RAG — giving AI access to your data
How retrieval-augmented generation works, when to use it, and the simpler alternatives most people overlook.
A trained model knows what it read during training. It doesn't know your company's wiki, last week's emails, or the PDF you just opened. RAG — Retrieval-Augmented Generation — is the standard pattern for fixing that. The name sounds complicated; the idea is simple.
The 30-second mental model
- You have a pile of documents the model doesn't know about.
- You ask a question.
- A search step finds the most relevant chunks from your pile.
- The model answers with those chunks attached to the prompt.
That's it. Retrieval (find the docs) + Generation (answer with them in context).
How retrieval actually works
- Chunk. Split every document into ~500–1500 token pieces. Overlap them slightly so context isn't sliced apart.
- Embed. Run each chunk through an embedding model (OpenAI, Cohere, Voyage, open-source like nomic-embed). Out comes a high-dimensional vector — a "fingerprint of meaning".

GOAL OF THE EXERCISE |
Retype the passage of the RAG page that opens with the words containing "The 30-second mental" and closes with "them in context).". These rows have no connection to the RAG page above.

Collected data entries
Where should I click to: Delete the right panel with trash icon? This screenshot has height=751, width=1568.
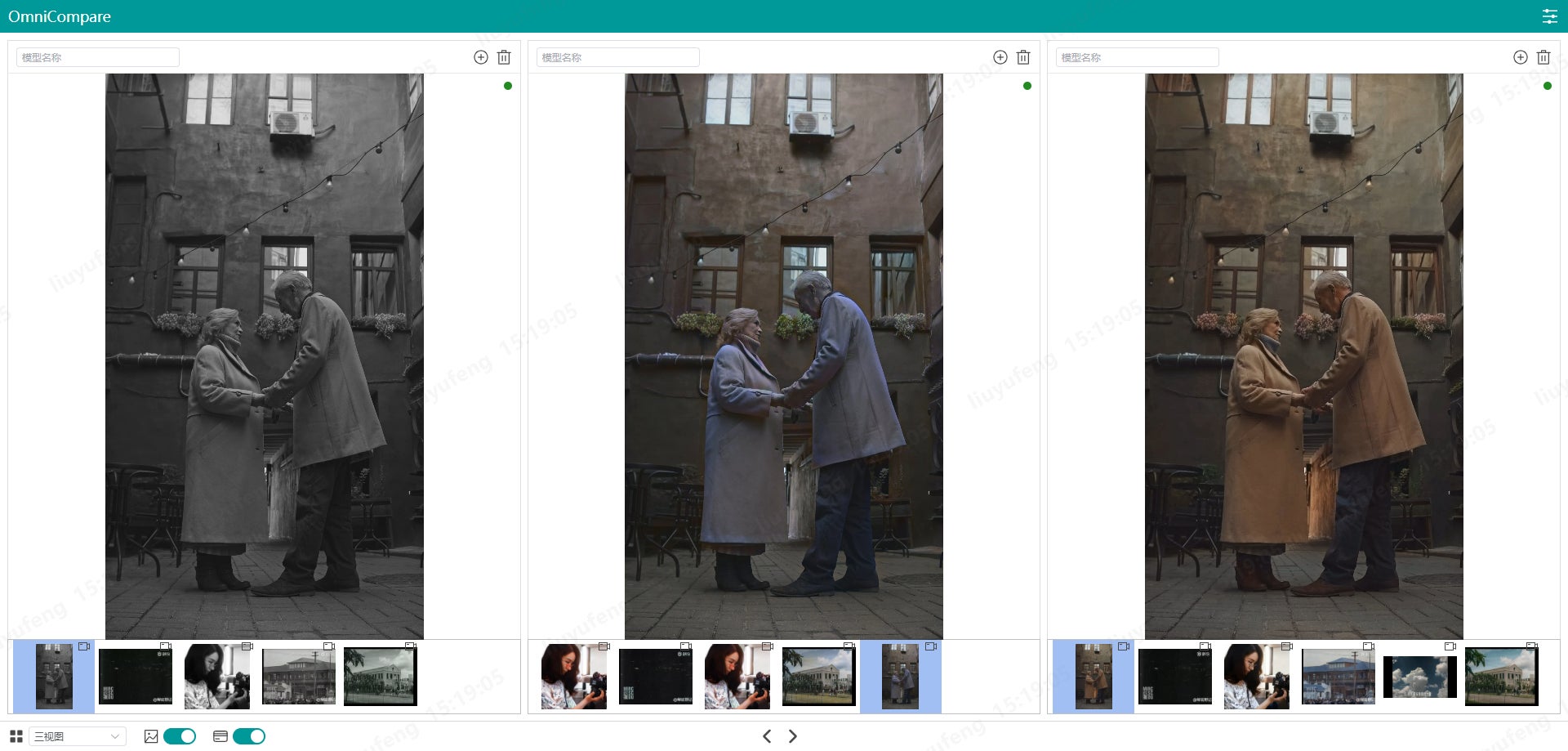[1544, 57]
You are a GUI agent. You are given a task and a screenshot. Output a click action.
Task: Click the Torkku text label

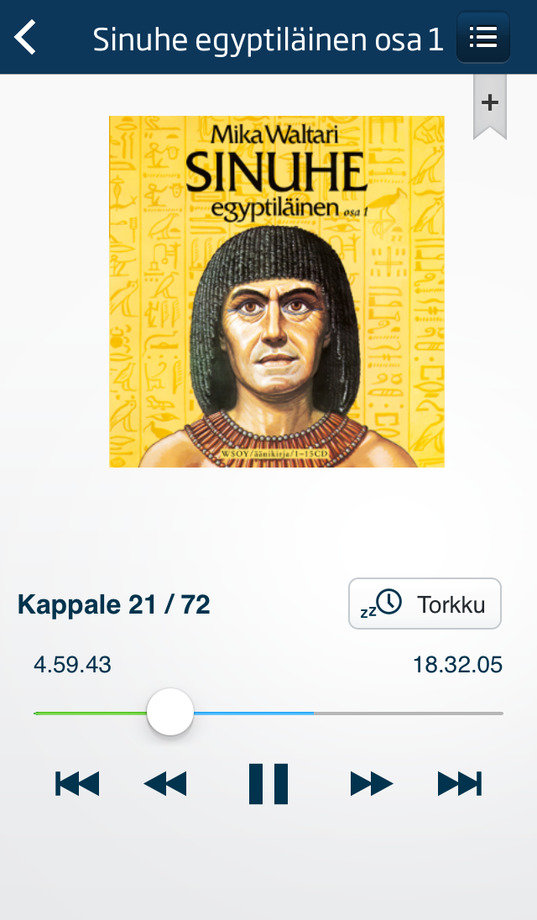pyautogui.click(x=451, y=604)
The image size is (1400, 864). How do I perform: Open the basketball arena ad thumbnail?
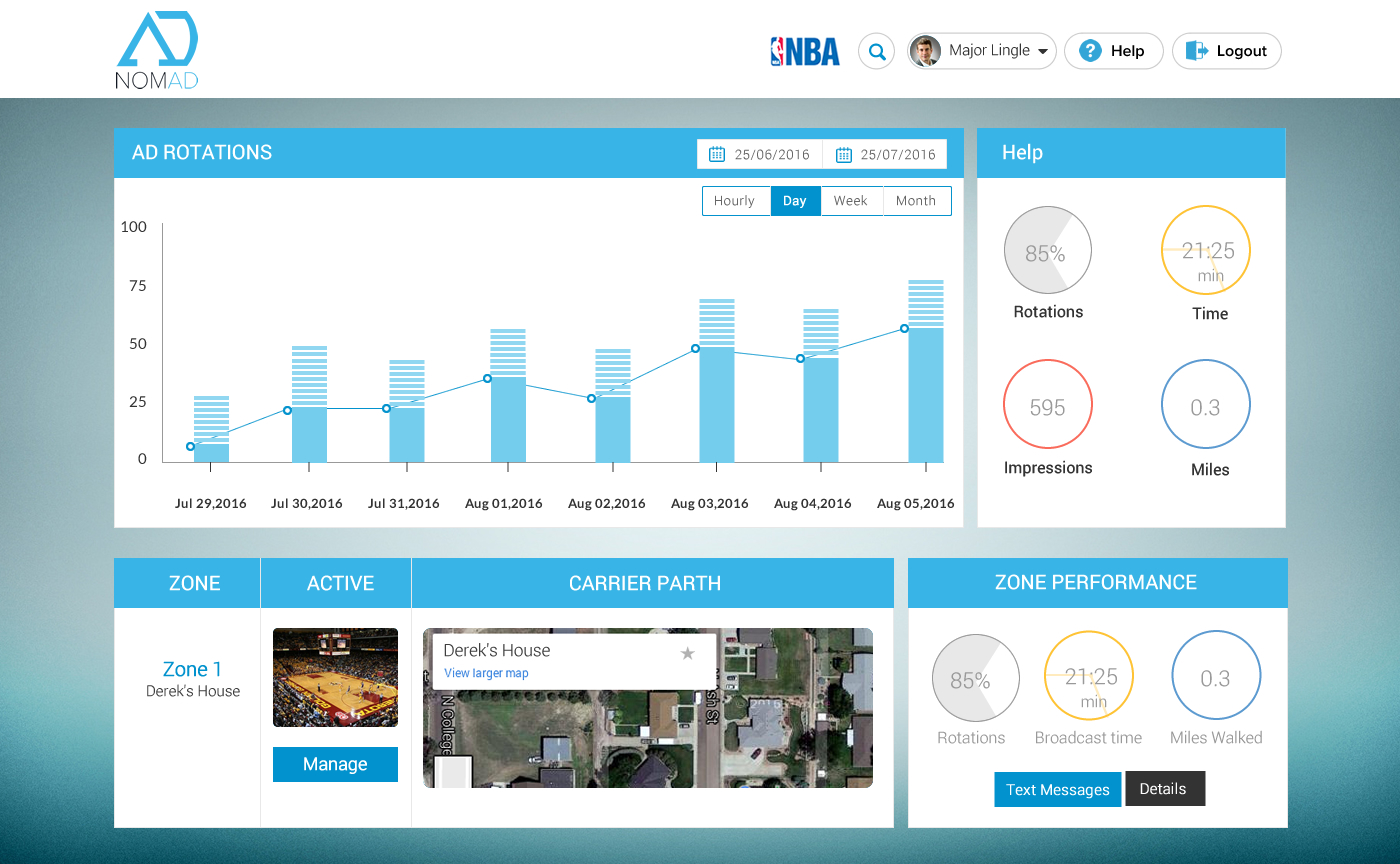(x=335, y=677)
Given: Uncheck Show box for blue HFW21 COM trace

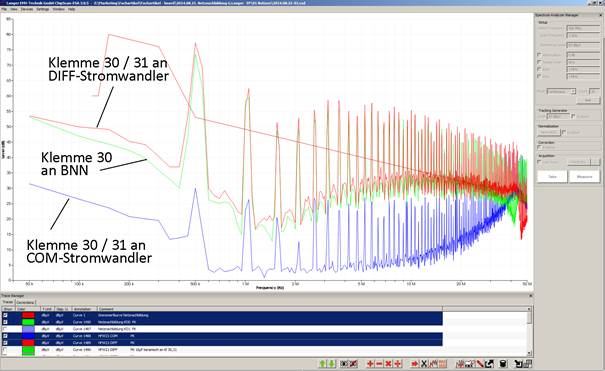Looking at the screenshot, I should tap(5, 336).
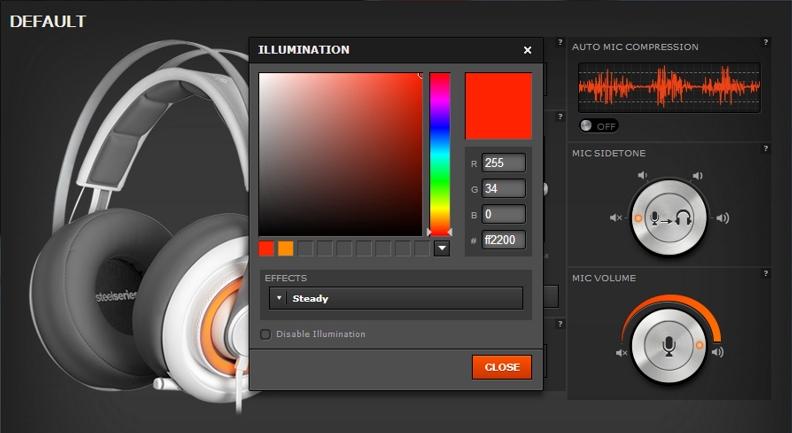The image size is (792, 433).
Task: Toggle Auto Mic Compression switch on
Action: [598, 126]
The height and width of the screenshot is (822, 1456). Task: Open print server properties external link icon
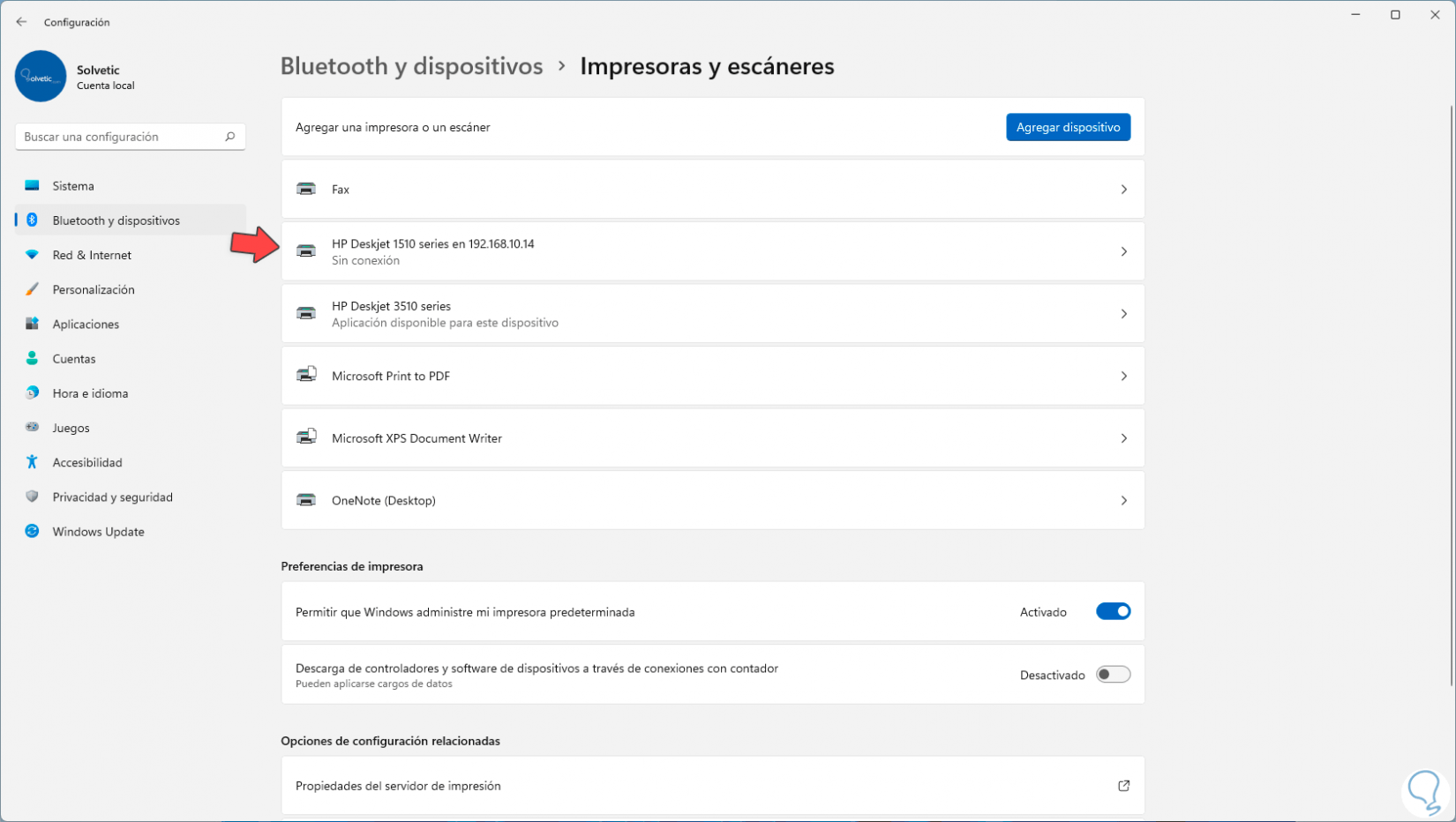tap(1123, 786)
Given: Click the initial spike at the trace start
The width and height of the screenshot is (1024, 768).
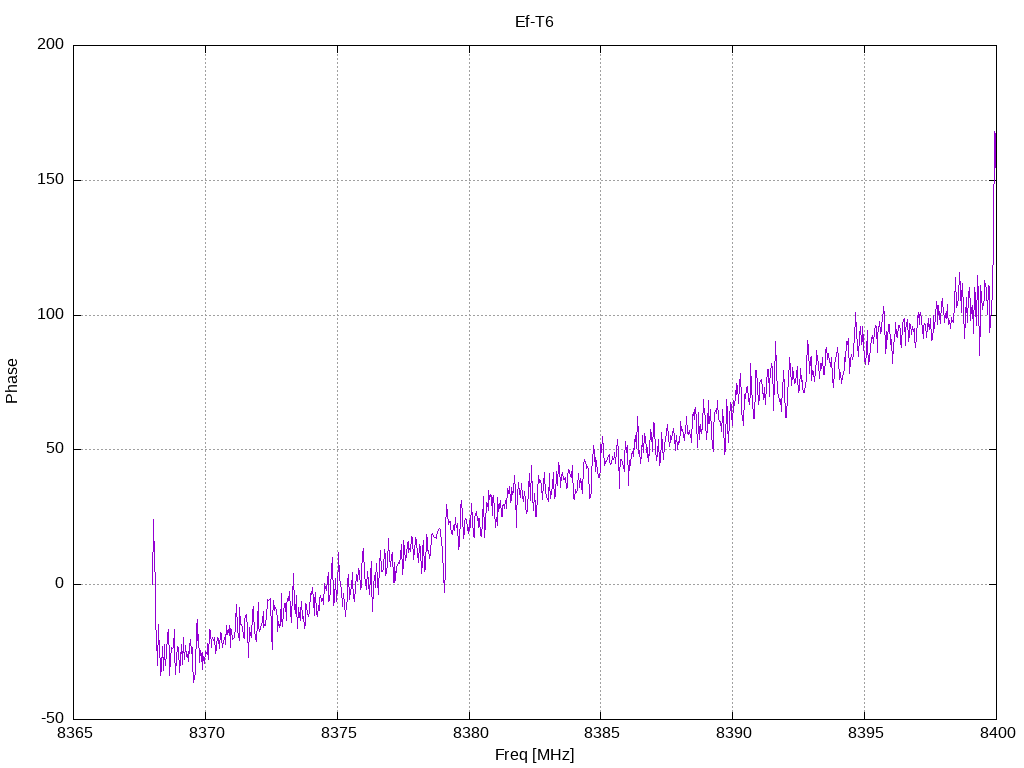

TASK RESPONSE |
The 30-second mental model
- You have a pile of documents the model doesn't know about.
- You ask a question.
- A search step finds the most relevant chunks from your pile.
- The model answers with those chunks attached to the prompt.
That's it. Retrieval (find the docs) + Generation (answer with them in context).